[YOUR GOAL] Would you restate word for word the lines of the listing, beginning at the first and ending with the line that holds "ガジェット (217, 35)"?

[DATA FOR ANALYSIS]

────────────────────────────────────────

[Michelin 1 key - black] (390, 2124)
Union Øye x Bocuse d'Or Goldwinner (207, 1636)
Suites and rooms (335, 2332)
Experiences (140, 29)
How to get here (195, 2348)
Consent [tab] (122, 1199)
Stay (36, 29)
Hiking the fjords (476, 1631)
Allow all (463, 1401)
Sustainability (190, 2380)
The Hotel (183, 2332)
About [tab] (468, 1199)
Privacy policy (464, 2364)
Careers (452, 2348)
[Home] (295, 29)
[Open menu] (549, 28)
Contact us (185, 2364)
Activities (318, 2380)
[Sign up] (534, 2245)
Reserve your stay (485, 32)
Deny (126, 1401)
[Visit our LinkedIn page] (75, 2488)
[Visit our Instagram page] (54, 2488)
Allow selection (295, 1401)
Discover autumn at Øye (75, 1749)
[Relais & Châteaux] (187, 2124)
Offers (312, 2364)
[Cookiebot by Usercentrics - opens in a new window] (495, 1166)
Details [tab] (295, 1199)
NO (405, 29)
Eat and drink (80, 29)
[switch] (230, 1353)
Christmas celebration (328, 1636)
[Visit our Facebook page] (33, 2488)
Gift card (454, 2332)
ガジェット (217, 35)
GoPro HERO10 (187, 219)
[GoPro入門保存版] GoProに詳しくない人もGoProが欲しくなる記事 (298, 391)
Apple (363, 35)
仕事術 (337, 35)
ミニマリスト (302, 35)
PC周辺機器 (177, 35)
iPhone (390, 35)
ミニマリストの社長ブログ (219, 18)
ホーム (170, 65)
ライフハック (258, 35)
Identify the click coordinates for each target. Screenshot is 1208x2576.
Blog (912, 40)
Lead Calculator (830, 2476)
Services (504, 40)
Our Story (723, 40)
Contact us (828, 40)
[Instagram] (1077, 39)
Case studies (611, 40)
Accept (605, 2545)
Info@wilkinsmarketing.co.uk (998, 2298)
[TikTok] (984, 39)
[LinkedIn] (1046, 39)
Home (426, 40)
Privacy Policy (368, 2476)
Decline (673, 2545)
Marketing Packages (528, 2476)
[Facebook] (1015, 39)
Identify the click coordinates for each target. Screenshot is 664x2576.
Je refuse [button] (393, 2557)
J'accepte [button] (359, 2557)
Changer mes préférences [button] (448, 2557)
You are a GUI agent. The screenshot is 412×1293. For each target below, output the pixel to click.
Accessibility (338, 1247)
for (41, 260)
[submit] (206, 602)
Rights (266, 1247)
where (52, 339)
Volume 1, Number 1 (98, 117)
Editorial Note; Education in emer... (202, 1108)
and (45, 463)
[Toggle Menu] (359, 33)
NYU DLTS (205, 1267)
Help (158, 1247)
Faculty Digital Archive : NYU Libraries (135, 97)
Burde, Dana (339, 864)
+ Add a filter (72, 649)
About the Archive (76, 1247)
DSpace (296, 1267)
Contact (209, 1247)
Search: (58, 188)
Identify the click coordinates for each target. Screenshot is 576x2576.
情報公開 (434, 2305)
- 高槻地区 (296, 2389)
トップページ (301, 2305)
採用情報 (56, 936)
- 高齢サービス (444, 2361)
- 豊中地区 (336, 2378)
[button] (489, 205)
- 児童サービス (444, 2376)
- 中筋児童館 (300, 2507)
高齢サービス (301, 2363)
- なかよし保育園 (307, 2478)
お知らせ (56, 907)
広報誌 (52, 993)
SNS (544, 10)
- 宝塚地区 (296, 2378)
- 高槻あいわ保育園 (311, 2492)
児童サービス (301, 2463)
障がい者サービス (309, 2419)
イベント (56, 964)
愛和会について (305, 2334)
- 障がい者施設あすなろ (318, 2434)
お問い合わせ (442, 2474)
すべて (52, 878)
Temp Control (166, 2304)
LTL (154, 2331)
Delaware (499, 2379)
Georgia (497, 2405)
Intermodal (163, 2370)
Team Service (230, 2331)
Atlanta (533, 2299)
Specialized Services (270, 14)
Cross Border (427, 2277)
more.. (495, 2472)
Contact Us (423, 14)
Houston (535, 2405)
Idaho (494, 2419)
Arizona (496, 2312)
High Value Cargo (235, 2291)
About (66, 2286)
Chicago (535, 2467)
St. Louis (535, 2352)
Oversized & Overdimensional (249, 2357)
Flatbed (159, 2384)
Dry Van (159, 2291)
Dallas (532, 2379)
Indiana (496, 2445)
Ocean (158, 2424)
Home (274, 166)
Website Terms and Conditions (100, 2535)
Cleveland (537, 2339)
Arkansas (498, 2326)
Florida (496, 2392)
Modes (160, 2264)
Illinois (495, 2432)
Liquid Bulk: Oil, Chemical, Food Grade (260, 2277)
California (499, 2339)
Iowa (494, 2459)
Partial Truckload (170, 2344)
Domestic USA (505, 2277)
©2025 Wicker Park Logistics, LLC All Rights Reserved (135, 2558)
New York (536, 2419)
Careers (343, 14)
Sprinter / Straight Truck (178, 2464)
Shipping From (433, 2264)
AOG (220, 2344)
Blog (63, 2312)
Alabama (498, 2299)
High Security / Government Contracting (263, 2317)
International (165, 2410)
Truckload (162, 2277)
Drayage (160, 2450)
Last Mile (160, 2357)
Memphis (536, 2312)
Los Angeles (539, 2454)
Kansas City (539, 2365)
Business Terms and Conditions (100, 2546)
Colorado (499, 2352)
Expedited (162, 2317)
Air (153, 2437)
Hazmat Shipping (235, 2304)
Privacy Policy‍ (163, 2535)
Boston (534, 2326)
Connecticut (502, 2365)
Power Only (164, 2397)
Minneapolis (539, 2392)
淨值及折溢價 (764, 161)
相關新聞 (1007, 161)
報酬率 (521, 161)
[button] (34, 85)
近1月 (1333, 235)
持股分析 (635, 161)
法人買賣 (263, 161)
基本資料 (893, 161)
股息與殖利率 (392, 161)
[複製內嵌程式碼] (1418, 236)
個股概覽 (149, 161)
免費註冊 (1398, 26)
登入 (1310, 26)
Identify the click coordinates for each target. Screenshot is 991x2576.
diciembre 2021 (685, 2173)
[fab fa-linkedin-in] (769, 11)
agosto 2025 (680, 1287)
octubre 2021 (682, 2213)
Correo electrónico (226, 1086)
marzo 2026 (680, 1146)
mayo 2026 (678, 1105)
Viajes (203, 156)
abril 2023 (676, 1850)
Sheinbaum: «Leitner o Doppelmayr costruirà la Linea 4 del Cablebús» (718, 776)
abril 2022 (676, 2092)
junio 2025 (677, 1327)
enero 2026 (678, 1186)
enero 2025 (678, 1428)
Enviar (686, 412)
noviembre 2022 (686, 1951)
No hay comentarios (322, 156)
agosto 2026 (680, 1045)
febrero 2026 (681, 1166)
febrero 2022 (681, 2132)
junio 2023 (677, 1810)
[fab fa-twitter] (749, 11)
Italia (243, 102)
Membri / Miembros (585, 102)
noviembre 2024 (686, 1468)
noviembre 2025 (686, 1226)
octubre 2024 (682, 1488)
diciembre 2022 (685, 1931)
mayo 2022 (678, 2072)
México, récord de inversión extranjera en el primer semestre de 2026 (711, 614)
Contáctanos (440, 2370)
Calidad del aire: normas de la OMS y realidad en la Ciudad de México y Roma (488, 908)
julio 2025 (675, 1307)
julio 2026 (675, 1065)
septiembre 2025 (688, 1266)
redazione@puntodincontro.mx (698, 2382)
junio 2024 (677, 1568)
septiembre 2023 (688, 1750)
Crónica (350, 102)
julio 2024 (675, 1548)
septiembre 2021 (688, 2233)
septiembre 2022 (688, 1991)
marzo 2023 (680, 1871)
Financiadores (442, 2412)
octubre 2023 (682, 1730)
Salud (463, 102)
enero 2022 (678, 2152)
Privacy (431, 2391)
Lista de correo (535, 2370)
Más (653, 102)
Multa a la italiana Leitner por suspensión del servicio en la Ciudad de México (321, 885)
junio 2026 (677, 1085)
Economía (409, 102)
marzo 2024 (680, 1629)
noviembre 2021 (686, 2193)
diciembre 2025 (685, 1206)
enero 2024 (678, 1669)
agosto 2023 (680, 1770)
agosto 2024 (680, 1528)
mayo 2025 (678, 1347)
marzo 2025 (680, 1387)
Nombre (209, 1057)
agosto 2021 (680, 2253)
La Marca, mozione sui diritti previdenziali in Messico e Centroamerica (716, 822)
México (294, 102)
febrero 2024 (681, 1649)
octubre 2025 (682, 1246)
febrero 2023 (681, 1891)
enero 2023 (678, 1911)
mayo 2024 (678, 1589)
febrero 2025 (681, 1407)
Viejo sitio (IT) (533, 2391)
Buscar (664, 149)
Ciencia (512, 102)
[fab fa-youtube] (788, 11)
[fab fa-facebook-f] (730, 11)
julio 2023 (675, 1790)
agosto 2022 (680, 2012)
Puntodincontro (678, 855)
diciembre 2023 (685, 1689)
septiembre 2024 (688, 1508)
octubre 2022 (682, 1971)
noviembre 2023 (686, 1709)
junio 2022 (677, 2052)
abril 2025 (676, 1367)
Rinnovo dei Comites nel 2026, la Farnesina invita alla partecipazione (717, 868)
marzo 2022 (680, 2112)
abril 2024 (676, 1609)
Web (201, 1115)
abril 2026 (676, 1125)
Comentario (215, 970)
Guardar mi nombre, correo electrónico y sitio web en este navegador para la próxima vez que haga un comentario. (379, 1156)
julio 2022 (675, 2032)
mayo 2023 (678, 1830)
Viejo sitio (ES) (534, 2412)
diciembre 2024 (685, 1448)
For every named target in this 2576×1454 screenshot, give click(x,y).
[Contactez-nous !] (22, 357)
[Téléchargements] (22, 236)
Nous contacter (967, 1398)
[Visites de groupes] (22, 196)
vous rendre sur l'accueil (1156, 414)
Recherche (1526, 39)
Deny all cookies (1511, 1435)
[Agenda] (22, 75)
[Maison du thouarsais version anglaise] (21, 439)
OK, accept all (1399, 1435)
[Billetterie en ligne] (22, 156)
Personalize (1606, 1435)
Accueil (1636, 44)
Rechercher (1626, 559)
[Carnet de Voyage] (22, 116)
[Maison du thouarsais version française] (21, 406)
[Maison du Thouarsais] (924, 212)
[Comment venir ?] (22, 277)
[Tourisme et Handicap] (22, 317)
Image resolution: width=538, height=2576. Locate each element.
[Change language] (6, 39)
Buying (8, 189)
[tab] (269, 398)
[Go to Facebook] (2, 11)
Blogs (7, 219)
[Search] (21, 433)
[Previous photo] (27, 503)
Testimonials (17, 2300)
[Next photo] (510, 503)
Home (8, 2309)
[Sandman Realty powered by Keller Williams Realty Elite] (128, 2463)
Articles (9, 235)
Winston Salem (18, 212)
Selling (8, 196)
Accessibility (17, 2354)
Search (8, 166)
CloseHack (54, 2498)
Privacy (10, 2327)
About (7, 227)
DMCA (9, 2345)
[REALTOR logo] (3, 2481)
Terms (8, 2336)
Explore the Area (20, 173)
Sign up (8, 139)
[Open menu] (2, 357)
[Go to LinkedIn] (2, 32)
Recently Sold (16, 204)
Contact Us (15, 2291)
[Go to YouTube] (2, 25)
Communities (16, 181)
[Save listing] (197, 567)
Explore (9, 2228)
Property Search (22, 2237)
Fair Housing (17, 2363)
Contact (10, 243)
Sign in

────────────────────────────────────────

[ANSWER TO THIS PROBLEM]
[Michelin 1 key - black] (390, 2124)
Union Øye x Bocuse d'Or Goldwinner (207, 1636)
Suites and rooms (335, 2332)
Experiences (140, 29)
How to get here (195, 2348)
Consent [tab] (122, 1199)
Stay (36, 29)
Hiking the fjords (476, 1631)
Allow all (463, 1401)
Sustainability (190, 2380)
The Hotel (183, 2332)
About [tab] (468, 1199)
Privacy policy (464, 2364)
Careers (452, 2348)
[Home] (295, 29)
[Open menu] (549, 28)
Contact us (185, 2364)
Activities (318, 2380)
[Sign up] (534, 2245)
Reserve your stay (485, 32)
Deny (126, 1401)
[Visit our LinkedIn page] (75, 2488)
[Visit our Instagram page] (54, 2488)
Allow selection (295, 1401)
Discover autumn at Øye (75, 1749)
[Relais & Châteaux] (187, 2124)
Offers (312, 2364)
[Cookiebot by Usercentrics - opens in a new window] (495, 1166)
Details [tab] (295, 1199)
NO (405, 29)
Eat and drink (80, 29)
[switch] (230, 1353)
Christmas celebration (328, 1636)
[Visit our Facebook page] (33, 2488)
Gift card (454, 2332)
ガジェット (217, 35)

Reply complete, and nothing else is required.